Perennially late-to-the-party blues-rockers The Black Keys have had a strange ride to the top, paved with zine cred, the charred remains of the early ’00s “garage-rock” boon, and dogged, largely unsubstantial White Stripes comparisons. As worn as The (Color) (Objects) formula of band-namery may be, the Keys just may be the last band standing as far as that brief revival is concerned – at least now that Jack and Meg have parted ways and nobody cares about The Vines anymore – and they rose to the occasion ably with last year’s Brothers. Their latest, El Camino, is a slight step backwards – not necessarily in quality, but in sound – and it’s enough to make those scuzzy, re-purposed Stooges riffs that we all went wacky over in 2001 sound positively vital again.

There’s no two ways about it: after conquering the world with Brothers singles “Tighten Up” and “Howlin’ For You”, the Keys have retreaded a bit from their newly polished, groove-oriented sound. Longtime producer Danger Mouse is back behind the boards, and his work might seem downright subtle if you weren’t aware that the Keys are just two guys; while Dan Auerbach’s undoctored yawp and fuzzbox guitar chords and Patrick Carney’s chest-rattling drums are front and center, there are lots of extra flourishes here that really fill out the corners of this quick ‘n dirty platter, from layered vocals to ’60s soul organs. And handclaps; lots of handclaps.

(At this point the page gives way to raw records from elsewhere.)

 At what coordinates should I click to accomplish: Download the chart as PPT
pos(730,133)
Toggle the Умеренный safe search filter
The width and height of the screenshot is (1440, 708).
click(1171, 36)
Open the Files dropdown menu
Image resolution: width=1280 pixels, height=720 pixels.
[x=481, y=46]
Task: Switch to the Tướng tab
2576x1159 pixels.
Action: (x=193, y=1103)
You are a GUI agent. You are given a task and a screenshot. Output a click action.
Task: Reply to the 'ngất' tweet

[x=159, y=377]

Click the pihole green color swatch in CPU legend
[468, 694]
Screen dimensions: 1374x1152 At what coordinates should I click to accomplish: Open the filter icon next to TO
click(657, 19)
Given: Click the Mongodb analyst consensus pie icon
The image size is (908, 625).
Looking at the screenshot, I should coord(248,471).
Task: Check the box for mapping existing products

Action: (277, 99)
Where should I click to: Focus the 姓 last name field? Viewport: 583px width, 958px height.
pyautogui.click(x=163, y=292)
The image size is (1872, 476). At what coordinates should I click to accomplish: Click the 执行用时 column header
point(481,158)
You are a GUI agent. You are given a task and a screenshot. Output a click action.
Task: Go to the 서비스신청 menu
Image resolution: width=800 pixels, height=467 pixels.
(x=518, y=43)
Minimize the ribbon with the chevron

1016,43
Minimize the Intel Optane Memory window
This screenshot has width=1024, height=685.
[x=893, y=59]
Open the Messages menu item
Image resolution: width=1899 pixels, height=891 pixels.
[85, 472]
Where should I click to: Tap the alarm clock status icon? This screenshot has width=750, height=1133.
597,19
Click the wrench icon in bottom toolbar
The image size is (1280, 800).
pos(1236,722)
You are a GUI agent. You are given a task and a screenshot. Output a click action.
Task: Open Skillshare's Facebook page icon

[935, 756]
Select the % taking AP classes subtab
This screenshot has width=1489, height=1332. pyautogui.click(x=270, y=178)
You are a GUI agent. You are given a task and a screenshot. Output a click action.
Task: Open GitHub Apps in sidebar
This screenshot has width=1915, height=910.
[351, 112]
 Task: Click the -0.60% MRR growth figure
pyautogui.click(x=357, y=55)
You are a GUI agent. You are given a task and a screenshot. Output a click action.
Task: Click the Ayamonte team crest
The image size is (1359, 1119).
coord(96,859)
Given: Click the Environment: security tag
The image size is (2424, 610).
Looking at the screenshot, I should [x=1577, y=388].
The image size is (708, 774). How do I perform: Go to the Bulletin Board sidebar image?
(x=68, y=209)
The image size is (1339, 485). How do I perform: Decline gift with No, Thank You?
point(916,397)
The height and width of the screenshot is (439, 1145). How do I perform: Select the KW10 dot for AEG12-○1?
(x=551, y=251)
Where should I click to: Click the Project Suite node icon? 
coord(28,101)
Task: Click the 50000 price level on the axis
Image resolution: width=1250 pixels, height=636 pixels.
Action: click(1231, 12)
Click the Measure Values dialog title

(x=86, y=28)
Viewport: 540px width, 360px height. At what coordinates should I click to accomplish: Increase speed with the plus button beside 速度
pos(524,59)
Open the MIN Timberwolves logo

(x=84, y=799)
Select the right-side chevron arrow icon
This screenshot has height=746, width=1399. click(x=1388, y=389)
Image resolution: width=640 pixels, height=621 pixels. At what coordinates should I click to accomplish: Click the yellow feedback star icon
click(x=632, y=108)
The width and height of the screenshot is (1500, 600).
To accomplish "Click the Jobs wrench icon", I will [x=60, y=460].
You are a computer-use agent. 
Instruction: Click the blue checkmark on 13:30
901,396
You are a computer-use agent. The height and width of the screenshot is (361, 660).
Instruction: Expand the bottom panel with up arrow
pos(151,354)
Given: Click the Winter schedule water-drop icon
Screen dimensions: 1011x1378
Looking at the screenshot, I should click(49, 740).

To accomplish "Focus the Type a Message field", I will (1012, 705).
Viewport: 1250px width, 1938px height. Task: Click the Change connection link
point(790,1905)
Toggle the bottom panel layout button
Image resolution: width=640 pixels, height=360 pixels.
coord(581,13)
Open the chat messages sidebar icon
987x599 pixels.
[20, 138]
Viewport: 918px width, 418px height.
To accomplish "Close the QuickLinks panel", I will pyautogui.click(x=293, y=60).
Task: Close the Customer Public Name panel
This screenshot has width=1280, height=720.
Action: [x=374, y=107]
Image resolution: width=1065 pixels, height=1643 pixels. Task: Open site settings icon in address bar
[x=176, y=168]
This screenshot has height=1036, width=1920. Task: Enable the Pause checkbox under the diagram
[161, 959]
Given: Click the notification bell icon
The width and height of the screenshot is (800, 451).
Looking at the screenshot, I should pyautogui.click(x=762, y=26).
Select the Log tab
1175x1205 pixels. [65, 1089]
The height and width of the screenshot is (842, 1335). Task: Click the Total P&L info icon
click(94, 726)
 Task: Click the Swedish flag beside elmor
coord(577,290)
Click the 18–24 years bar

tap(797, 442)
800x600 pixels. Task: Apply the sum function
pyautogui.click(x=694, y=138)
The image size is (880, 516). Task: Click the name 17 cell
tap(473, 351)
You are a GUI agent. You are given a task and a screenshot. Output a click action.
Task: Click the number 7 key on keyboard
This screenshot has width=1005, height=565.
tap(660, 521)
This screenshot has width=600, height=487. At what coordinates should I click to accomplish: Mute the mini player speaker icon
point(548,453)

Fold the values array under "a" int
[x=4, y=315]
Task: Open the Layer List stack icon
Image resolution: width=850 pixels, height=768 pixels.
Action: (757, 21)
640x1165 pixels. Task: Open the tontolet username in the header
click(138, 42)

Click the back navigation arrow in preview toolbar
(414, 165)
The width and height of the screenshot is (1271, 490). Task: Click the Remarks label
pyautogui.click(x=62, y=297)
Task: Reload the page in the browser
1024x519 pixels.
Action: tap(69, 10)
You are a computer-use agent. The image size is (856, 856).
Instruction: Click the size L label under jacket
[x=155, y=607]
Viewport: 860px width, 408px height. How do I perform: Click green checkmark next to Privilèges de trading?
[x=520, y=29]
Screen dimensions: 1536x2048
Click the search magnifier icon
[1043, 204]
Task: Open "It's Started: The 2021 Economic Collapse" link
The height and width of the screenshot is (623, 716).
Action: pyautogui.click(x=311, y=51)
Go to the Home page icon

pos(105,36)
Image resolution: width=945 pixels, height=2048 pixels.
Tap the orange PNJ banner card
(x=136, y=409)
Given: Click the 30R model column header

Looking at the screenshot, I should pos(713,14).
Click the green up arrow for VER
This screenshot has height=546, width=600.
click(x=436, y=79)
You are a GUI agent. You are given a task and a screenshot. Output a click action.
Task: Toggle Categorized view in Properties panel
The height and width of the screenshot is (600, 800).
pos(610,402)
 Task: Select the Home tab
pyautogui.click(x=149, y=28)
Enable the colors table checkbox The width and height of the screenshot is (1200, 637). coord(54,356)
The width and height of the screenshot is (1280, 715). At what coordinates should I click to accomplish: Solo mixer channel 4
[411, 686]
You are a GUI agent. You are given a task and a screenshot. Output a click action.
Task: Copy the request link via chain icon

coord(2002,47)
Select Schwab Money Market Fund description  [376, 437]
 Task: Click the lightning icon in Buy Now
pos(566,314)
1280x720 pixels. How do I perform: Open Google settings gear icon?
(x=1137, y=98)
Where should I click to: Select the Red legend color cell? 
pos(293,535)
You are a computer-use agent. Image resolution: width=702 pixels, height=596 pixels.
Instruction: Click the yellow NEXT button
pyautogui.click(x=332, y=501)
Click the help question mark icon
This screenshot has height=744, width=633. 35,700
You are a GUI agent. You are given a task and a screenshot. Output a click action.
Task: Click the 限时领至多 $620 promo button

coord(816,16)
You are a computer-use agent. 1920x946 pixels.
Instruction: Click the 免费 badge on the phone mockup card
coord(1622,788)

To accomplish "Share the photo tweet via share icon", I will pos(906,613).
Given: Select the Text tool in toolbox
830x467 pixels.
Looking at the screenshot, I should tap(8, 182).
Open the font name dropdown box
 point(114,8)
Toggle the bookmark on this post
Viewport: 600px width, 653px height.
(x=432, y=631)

All told, the Keys aren’t really reinventing the wheel here; they’ve trod a fine line, time and again, between exciting originality and retro revivalism, and El Camino skews definitively towards the latter. Respectively, “Gold on the Ceiling” and “Mind Eraser” essentially repackage their own hits “Howlin’ For You” and “Tighten Up”, down to the drum patterns and vocal cadences.  It may seem a tad crass, particularly with those two hits lingering relatively fresh in listeners’ minds, but the Keys’ style lends itself well to such cut-and-pastery, and “Mind Eraser” is such a tasty little jam that it’s hardly worth criticizing in the face of that groove. Elsewhere, “Lonely Boy” opens the record with a Marc Bolan-worthy slab of scuzz jam – featuring a delicious renegade organ that swoops in to steal the show – and “Little Black Submarines” apes “Stairway To Heaven” for its first two minutes before it transforms into a raucous jam based on the riff from “Mary Jane’s Last Dance”. This isn’t to imply that the riff sounds similar to “Mary Jane”; it’s quite literally the exact riff, tone, timing, all of it. If the song weren’t so raucously lovable, the swipe would seem callous and entirely knuckleheaded.

But such is the Black Keys in their more primal moments; they’re often more interested in retro revivalism than forging new paths, and God bless ’em for it. El Camino is quick, lecherous, and more than a little bit goofy. Amidst such fun, musical fusion can take a backseat and wait its turn.